Scraping the Web With Node.js

Free Course

Build Your First Node.js Website

Node is a powerful tool to get JavaScript on the server. Use Node to build a great website.

Before web based API’s became the prominent way of sharing data between services we had web scraping. Web scraping is a technique in data extraction where you pull information from websites.

There are many ways this can be accomplished. It can be done manually by copy and pasting data from a website, using specialized software, or building your own scripts to scrape data.
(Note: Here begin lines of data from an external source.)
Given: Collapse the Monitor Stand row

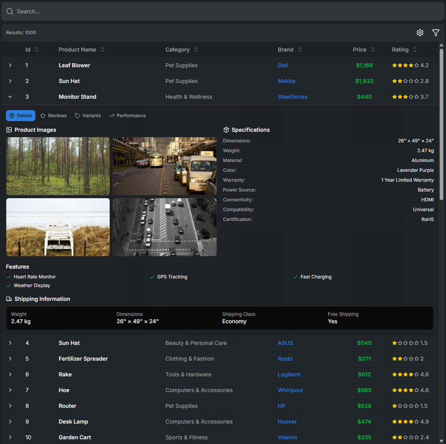Looking at the screenshot, I should 10,97.
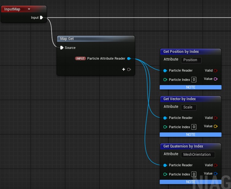Click the Value pin of Get Vector by Index

coord(216,126)
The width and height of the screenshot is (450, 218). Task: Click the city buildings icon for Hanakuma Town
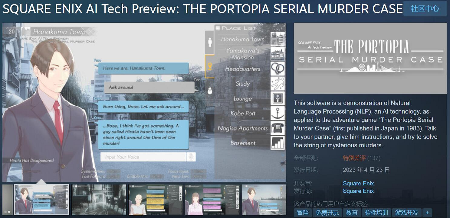pos(277,39)
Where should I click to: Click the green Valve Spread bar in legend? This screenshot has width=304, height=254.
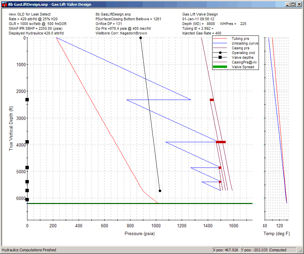[221, 67]
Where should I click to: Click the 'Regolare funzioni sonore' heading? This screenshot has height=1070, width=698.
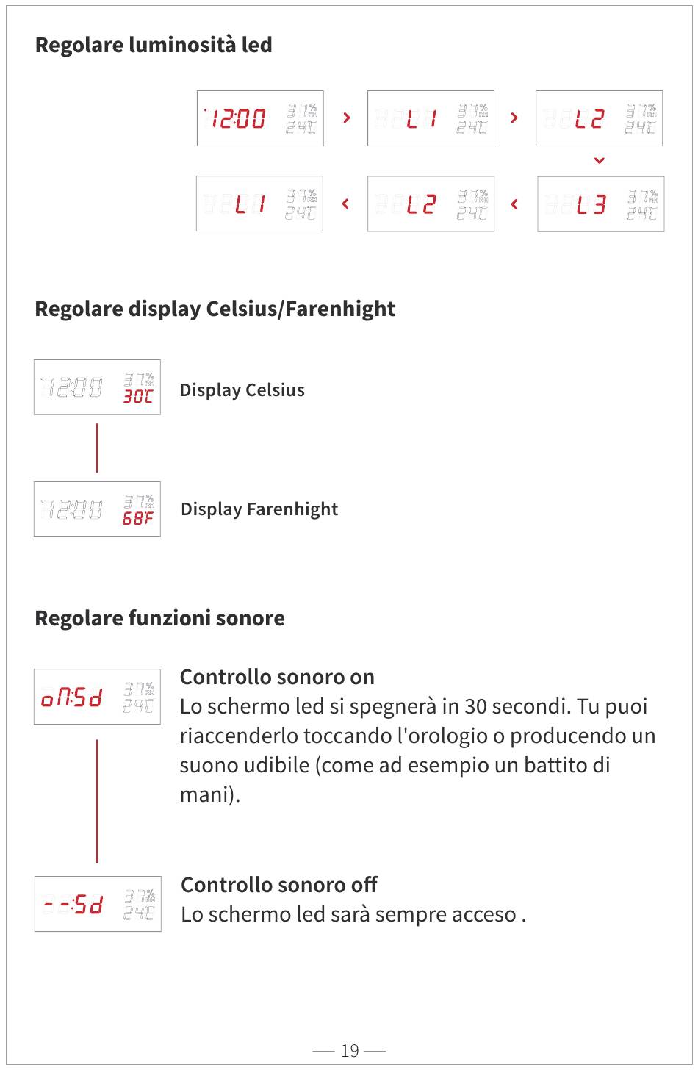pos(160,618)
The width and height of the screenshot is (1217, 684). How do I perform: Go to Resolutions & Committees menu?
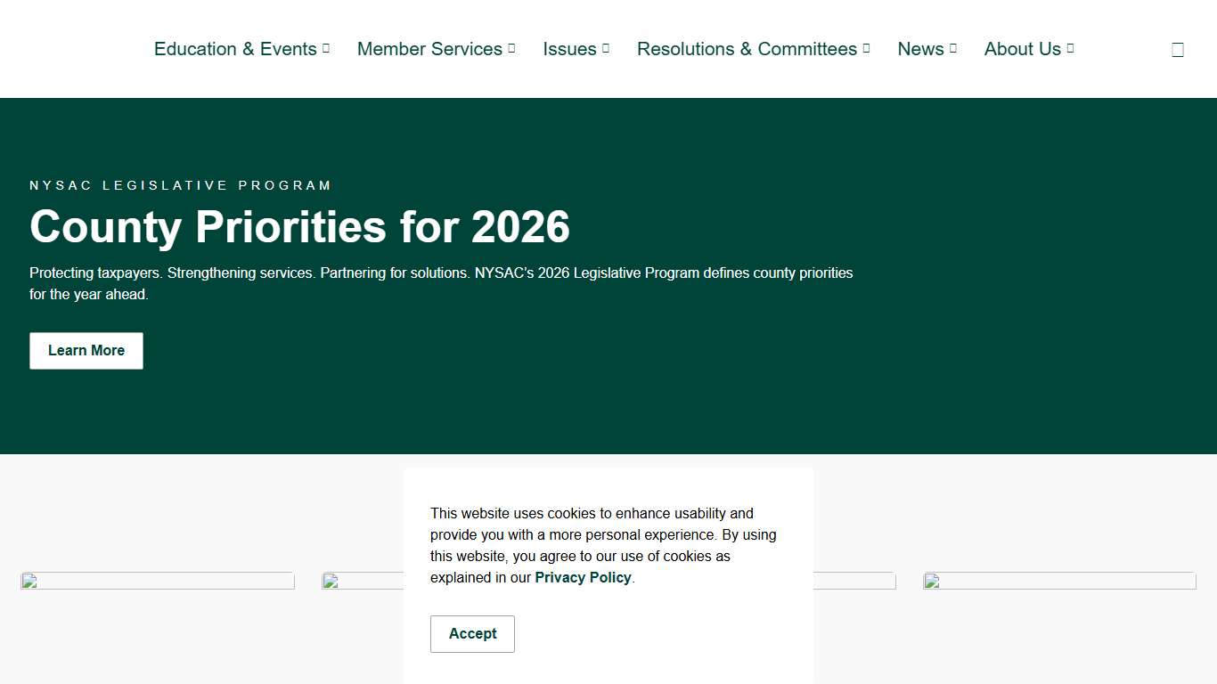pos(747,49)
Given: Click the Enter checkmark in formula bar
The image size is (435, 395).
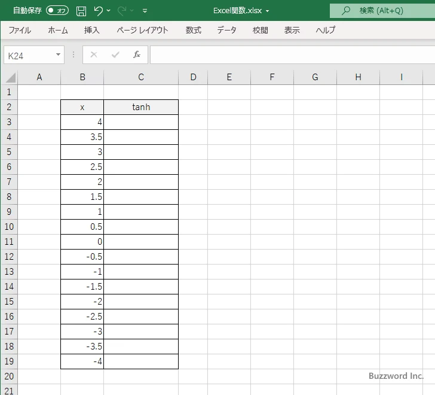Looking at the screenshot, I should pos(115,55).
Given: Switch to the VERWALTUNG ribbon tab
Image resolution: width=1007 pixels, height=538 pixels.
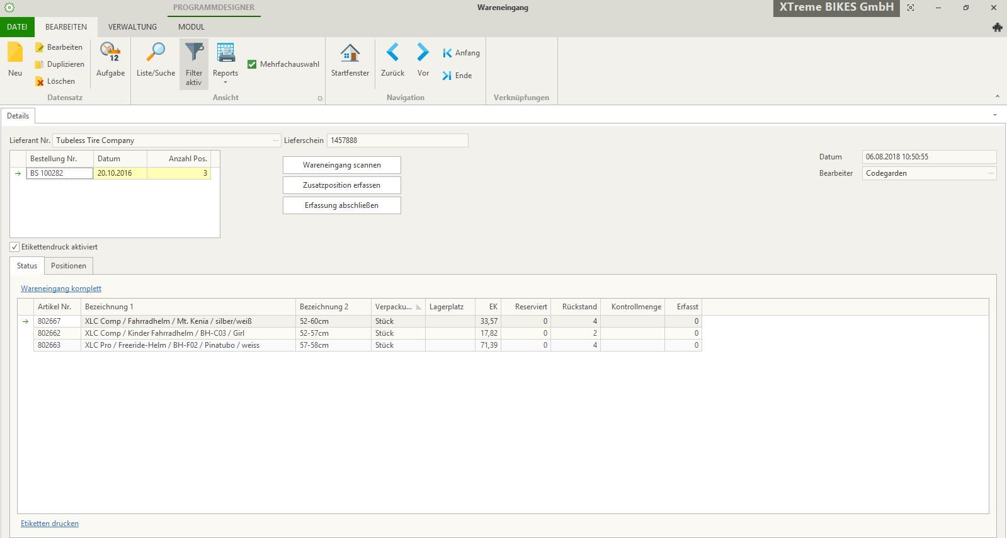Looking at the screenshot, I should click(132, 27).
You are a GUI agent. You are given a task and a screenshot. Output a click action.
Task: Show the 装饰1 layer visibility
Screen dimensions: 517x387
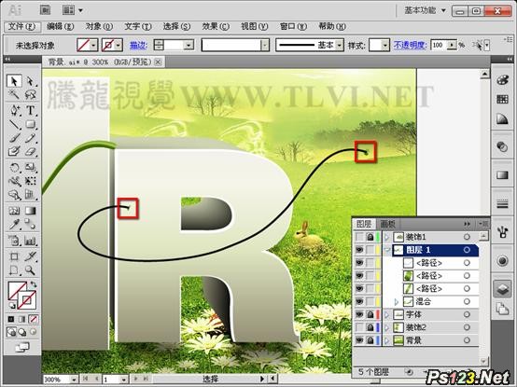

In this tutorial, we will be showing you how to build a simple web scraper that gets some general movie information from IMDB. The technologies we will be using to accomplish this are:

  • NodeJS
  • ExpressJS: The Node framework that everyone uses and loves.
  • Request: Helps us make HTTP calls
  • Cheerio: Implementation of core jQuery specifically for the server (helps us traverse the DOM and extract data)

Setup

Our setup will be pretty simple. If you’re already familiar with NodeJS, go ahead and setup your project and include Express, Request and Cheerio as your dependencies.

Here is our package.json file to get all the dependencies we need for our project.


{
  "name"         : "node-web-scrape",
  "version"      : "0.0.1",
  "description"  : "Scrape le web.",
  "main"         : "server.js",
  "author"       : "Scotch",
  "dependencies" : {
    "express"    : "latest",
    "request"    : "latest",
    "cheerio"    : "latest"
  }
}

With your package.json file all ready to go, just install your dependencies with:

npm install

With that setup, let’s take a look at what we’ll be creating. In this tutorial, we will make a single request to IMDB and get:

  • name of a movie
  • release year
  • IMDB community rating

Once we compile this information, we will save it to a JSON file on our computer. Please see the code examples below for our setup. For this tutorial we will not have a front-end user interface and will rely on our command window to guide us.

Our Application

Our web scraper is going to be very minimalistic. The basic flow will be as follows:

  1. Launch web server
  2. Visit a URL on our server that activates the web scraper
  3. The scraper will make a request to the website we want to scrape
  4. The request will capture the HTML of the website and pass it along to our server
  5. We will traverse the DOM and extract the information we want
  6. Next, we will format the extracted data into a format we need
  7. Finally, we will save this formatted data into a JSON file on our machine

If you’ve been following our other NodeJS tutorials you should be pretty familiar with how to structure of an application works. For this tutorial, we will set the entire logic in our server.js file.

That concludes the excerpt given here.